EXERCICES —
a - Dans le récit sur le dessin, qu'est-ce qui a donné son nom à l'ensemble ?
b - Poursuivez le récit sur le dessin après sa dernière phrase.

---------- EXTRAIT DU DOCUMENT ----------

Une fois le dessin terminé (je dis
'terminé' bien que mes
dessins soient toujours laissés vaguement en friche !), je l'ai
publié ainsi que le détail que je viens de mentionner.
Jusque-là, pas de réelles surprises, sinon celles,
toujours bien plaisantes, vécues
durant l'exécution - tel le petit personnage fantomatique en
vis-à-vis à la forme apeurée ci-dessus, qui a donné son nom à
l'ensemble.
Un peu plus tard, en revenant sur la publication pour y
détecter coquilles et autres erreurs, j'ai cliqué sur l'image
dans la
fiche du dessin original, ce qui m'a donné accès au
dessin seul, en format .jpg. Sur le coup, ne portant
attention qu'à la validité du lien, je n'ai rien
vu de spécial et j'ai quitté mon bureau, laissant cette image affichée sur
l'écran.

---------- EXTRAIT DE DONNÉES ----------

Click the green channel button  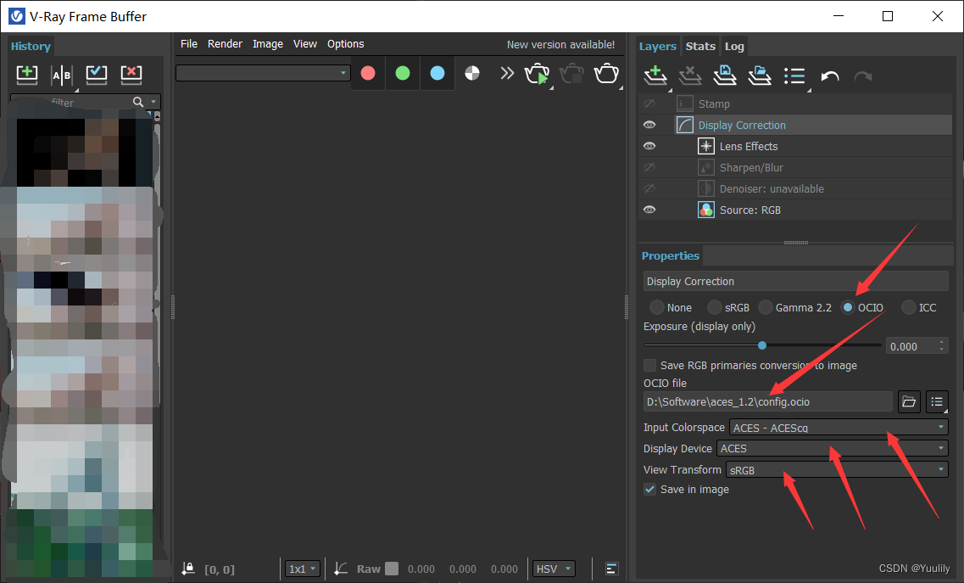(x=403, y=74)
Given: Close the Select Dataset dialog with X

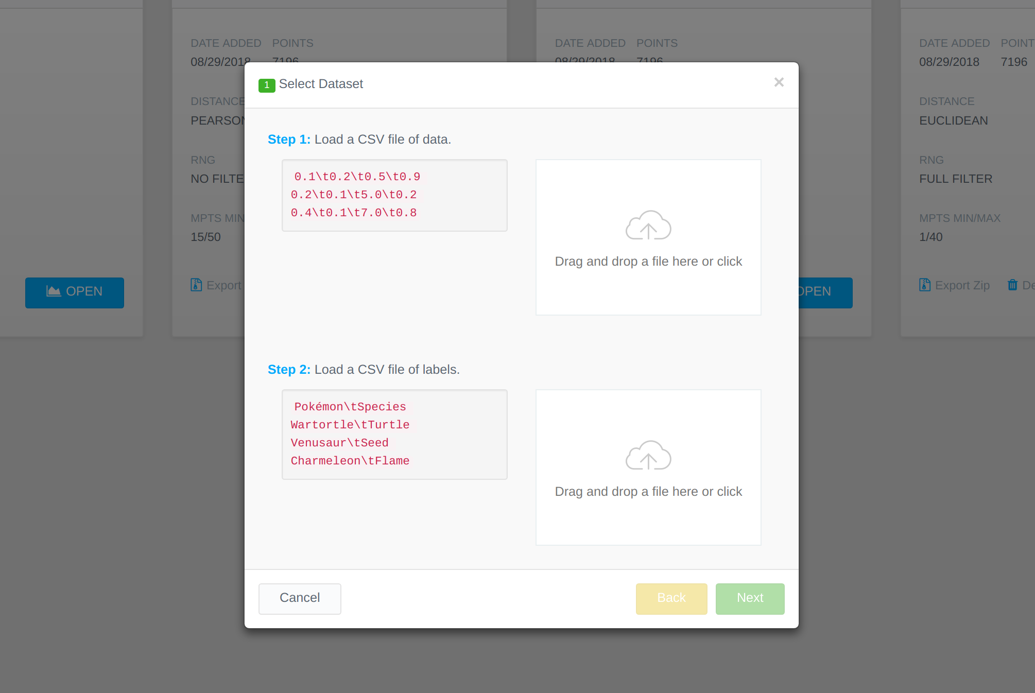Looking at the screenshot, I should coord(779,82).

----------

RÉPONSES FINALES —
a - Le petit personnage fantomatique en vis-à-vis à la forme apeurée.

b -
Quelques temps après, en
revenant dans la pièce, j'ai eu un choc en voyant une
toute nouvelle image, celle d'une sorte de bandit ou djihadiste
enturbanné et masqué.
Si on fait abstraction des détails, on voit qu'il s'agit d'une
forme majeure car elle occupe tout le côté droit
et le bas du dessin. La masse blanche à droite ainsi
que le cadrage de l'environnement google mettaient en relief ce personnage
à mes yeux très menaçant. L'ensemble donnait quelque chose
se rapprochant de la capture d'écran suivante :
Je ne sais pas si vous avez vu ce personnage d'entrée de
jeu, mais de mon côté, ce n'est que de loin et plusieurs heures
après avoir terminé le dessin que ce bonhomme m'a pour ainsi dire sauté au visage.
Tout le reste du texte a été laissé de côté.